Configuration space is a critical but perhaps generally underappreciated element of standard quantum mechanics, in most of its various formulations (e.g., in the Hilbert space formulation). It is the space defined by the multiparticle configuration of all the elements of relevance to a given experimental setup being analyzed.
Because it describes the configuration of these elements, it is exponential in size, with a different space corresponding to each combination of such elements, and manifestly non-local. Thus, it is an entirely implausible, highly problematic element of standard quantum mechanical approaches, including the existing pilot-wave models.

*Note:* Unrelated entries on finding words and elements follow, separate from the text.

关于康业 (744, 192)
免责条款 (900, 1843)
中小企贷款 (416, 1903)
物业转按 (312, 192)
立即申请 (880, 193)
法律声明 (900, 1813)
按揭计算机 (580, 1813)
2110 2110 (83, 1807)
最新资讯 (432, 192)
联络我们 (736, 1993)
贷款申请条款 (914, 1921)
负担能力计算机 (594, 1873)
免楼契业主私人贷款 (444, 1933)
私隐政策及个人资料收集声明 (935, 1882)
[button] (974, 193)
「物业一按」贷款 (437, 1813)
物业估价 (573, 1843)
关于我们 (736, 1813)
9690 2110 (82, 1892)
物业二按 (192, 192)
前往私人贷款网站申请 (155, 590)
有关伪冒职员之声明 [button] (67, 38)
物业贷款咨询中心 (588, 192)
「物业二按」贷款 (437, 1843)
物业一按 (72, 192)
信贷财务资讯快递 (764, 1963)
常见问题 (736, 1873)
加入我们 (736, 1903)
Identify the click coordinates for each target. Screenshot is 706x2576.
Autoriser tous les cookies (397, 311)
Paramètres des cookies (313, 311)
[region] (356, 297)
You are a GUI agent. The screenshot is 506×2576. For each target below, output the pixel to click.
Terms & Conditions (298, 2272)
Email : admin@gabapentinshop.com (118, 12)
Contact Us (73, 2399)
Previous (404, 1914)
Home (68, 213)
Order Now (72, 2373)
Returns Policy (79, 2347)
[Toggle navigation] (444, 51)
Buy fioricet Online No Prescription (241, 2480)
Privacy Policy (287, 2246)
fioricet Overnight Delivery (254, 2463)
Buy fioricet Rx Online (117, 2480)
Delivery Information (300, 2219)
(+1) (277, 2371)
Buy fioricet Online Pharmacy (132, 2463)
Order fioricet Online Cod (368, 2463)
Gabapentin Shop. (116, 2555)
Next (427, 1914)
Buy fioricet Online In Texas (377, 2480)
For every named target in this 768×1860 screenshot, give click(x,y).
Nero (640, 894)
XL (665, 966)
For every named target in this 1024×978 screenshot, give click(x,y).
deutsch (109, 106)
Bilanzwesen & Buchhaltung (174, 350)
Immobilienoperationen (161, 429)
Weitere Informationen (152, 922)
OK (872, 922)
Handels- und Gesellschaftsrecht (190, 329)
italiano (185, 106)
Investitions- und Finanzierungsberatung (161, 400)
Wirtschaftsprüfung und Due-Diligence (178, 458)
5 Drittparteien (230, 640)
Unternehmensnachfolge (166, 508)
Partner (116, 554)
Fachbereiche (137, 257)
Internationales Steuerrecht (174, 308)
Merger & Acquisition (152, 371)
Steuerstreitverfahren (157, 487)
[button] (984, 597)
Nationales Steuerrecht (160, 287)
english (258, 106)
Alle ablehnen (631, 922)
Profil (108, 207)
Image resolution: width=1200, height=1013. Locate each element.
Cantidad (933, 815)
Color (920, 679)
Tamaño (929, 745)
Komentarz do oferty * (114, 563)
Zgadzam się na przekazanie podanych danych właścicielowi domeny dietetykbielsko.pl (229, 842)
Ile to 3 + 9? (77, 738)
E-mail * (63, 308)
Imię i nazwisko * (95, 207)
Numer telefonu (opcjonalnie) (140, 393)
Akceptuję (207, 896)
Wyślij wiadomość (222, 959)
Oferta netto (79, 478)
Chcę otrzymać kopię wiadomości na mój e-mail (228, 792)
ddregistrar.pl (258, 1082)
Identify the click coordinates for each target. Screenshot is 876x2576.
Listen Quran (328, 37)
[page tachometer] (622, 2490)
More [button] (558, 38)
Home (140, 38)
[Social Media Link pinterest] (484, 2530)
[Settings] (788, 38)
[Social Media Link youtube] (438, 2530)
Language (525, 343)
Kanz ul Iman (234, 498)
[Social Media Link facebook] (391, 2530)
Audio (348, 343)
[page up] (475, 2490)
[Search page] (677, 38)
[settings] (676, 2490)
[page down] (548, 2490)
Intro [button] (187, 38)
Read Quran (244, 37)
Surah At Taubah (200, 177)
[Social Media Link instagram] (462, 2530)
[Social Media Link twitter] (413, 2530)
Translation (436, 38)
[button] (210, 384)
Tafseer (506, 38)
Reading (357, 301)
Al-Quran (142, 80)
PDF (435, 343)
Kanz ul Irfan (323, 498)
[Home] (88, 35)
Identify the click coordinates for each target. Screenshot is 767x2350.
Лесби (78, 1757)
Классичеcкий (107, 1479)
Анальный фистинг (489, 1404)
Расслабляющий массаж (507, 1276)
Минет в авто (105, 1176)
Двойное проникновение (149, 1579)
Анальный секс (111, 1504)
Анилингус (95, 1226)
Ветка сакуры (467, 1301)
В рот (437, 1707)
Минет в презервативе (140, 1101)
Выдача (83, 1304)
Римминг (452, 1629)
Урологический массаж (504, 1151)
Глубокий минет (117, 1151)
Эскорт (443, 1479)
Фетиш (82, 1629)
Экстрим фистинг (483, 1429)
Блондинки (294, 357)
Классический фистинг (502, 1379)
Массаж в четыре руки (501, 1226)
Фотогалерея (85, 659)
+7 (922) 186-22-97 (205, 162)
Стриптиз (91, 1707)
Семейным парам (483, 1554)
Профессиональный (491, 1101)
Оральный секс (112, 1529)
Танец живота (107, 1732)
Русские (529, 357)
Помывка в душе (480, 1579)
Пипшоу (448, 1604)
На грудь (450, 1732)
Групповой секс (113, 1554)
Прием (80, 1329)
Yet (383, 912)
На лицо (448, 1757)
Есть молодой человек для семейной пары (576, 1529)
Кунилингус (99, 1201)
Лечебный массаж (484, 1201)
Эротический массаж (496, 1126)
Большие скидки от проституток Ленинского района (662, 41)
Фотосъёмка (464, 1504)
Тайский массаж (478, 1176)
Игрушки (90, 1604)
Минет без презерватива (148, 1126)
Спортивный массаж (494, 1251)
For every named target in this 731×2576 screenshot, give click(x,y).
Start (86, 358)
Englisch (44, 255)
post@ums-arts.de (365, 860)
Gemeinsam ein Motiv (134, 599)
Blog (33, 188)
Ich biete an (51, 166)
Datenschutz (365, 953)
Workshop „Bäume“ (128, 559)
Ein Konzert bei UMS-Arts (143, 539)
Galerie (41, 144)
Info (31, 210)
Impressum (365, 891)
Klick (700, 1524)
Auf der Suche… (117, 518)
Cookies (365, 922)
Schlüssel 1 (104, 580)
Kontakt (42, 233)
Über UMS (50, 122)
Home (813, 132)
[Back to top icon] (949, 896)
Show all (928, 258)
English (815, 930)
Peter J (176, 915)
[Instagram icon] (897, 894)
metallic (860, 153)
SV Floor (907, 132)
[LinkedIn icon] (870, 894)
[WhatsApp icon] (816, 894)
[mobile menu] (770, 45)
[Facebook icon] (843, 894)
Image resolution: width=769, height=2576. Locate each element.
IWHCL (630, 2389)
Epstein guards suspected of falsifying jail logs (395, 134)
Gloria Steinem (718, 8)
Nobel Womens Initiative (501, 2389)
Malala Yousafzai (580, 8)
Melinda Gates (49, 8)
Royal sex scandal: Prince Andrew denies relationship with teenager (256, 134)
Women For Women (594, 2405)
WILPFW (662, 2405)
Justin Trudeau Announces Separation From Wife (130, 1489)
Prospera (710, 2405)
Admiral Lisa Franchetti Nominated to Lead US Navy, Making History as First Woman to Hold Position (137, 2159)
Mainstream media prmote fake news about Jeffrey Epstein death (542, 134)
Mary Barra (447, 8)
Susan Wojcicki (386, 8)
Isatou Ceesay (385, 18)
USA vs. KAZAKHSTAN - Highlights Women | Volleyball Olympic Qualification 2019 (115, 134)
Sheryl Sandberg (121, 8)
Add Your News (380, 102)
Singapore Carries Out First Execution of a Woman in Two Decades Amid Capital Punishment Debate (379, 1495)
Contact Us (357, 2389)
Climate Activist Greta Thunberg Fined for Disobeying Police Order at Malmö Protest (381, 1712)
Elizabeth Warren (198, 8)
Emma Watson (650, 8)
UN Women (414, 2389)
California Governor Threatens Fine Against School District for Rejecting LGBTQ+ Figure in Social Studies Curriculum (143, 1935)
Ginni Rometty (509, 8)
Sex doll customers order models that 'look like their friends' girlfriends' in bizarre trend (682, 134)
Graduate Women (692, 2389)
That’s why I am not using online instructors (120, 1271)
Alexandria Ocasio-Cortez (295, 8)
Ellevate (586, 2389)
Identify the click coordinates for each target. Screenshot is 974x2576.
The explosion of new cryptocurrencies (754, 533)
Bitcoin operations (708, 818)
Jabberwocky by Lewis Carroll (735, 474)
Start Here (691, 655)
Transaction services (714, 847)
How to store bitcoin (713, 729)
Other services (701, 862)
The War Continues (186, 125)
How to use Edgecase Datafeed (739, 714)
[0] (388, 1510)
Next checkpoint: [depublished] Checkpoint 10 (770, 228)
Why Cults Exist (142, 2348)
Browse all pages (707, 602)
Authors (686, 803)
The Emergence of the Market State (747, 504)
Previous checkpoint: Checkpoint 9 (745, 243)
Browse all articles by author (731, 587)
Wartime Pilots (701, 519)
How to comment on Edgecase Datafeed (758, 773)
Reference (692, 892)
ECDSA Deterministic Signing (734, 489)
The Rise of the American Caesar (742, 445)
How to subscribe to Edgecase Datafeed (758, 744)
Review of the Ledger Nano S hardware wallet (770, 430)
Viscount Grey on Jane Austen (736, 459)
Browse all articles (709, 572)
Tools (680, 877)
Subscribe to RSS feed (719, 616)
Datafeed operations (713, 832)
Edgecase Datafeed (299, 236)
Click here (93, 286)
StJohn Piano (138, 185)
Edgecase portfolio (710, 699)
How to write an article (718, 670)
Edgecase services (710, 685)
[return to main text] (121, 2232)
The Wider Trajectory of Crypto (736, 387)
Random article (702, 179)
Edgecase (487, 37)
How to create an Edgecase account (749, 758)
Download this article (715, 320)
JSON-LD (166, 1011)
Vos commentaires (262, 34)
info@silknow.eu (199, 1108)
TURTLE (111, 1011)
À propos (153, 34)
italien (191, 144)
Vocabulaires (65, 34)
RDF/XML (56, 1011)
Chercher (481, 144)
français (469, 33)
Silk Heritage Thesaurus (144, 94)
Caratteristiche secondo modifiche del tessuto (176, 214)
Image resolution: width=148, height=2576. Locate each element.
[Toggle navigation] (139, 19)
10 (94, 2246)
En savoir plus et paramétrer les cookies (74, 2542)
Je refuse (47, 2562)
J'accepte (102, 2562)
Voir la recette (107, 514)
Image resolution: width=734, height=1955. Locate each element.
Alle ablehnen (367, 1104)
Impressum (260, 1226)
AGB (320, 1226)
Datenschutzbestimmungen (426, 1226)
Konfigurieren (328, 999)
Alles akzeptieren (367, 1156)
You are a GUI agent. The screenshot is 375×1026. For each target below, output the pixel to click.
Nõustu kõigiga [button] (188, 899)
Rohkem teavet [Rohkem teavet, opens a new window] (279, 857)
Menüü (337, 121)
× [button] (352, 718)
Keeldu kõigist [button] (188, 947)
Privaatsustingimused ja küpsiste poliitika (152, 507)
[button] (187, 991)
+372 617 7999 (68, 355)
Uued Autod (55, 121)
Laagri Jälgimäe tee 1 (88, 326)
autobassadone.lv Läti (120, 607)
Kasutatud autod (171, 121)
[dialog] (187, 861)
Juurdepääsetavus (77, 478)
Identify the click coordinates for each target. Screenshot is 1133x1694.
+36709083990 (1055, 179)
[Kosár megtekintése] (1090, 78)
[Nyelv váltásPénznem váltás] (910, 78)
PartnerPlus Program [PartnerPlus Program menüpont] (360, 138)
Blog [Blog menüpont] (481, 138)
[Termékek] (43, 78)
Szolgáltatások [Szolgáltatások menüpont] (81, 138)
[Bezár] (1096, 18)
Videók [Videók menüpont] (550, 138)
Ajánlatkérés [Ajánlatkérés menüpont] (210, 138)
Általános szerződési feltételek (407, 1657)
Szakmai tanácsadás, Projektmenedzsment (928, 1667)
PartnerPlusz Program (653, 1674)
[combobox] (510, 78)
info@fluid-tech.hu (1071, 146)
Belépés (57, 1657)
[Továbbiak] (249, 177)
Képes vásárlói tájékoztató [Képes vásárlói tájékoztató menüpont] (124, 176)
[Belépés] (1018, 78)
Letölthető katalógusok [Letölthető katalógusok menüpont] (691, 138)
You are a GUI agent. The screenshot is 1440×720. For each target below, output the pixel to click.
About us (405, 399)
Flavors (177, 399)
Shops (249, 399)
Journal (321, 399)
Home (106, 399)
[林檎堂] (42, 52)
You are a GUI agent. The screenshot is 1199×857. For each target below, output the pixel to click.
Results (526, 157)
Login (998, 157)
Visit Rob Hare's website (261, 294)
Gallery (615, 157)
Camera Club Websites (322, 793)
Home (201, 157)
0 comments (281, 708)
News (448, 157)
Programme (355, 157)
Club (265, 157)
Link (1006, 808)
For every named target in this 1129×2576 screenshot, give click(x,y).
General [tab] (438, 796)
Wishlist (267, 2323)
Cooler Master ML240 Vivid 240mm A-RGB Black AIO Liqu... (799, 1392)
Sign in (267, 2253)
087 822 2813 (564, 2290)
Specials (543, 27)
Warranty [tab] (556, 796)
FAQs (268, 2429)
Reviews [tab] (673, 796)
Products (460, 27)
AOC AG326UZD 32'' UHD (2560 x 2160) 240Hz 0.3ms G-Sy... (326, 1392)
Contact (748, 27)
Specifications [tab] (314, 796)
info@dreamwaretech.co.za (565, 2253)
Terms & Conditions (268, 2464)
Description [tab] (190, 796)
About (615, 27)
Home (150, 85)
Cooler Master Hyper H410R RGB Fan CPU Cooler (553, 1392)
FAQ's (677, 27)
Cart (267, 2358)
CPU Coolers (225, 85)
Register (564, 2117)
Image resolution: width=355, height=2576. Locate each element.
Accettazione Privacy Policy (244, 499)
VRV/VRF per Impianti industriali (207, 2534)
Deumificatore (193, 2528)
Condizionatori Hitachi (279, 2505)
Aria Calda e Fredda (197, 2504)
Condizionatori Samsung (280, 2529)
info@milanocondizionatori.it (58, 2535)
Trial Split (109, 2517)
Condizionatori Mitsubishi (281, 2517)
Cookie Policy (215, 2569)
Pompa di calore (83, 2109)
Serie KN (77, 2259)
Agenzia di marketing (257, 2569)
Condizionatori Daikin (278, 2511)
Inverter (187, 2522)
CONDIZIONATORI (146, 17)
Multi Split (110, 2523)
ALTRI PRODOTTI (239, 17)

The need for configuration space at a mathematically deep level arises because the equations being used are linear, so they cannot represent any kind of actual interaction among different particles. Without configuration space, every particle would fully superpose on every other particle — they would just slip on past each other. This is in fact how bosons (e.g., photons) behave, but not how fermions like electrons behave.
The pilot-wave approach has been (perhaps unfairly) criticized for using configuration space, because it posits that the wave function is actually a “real” thing, thus exposing the implausibility of this otherwise purely calculational tool. See Norsen et al., 2015 for an analysis of the contributions of configuration space to the pilot-wave results. They concluded that indeed the configuration space contains a large amount of “redundant” information, and that even the simplest approximation for the inter-particle interaction terms does a reasonable (yet imperfect) job of capturing the behavior of the full configuration-space model. Exploration of higher-order terms in this approximation are ongoing (Norsen, 2022).
If the underlying dynamics of the system are nonlinear, and in particular involve interactions between stochastic particles and wave functions, then it is possible that these nonlinear interactions end up producing all of the relevant dynamics that are otherwise captured via the configuration space calculational tool. This is the approach taken here.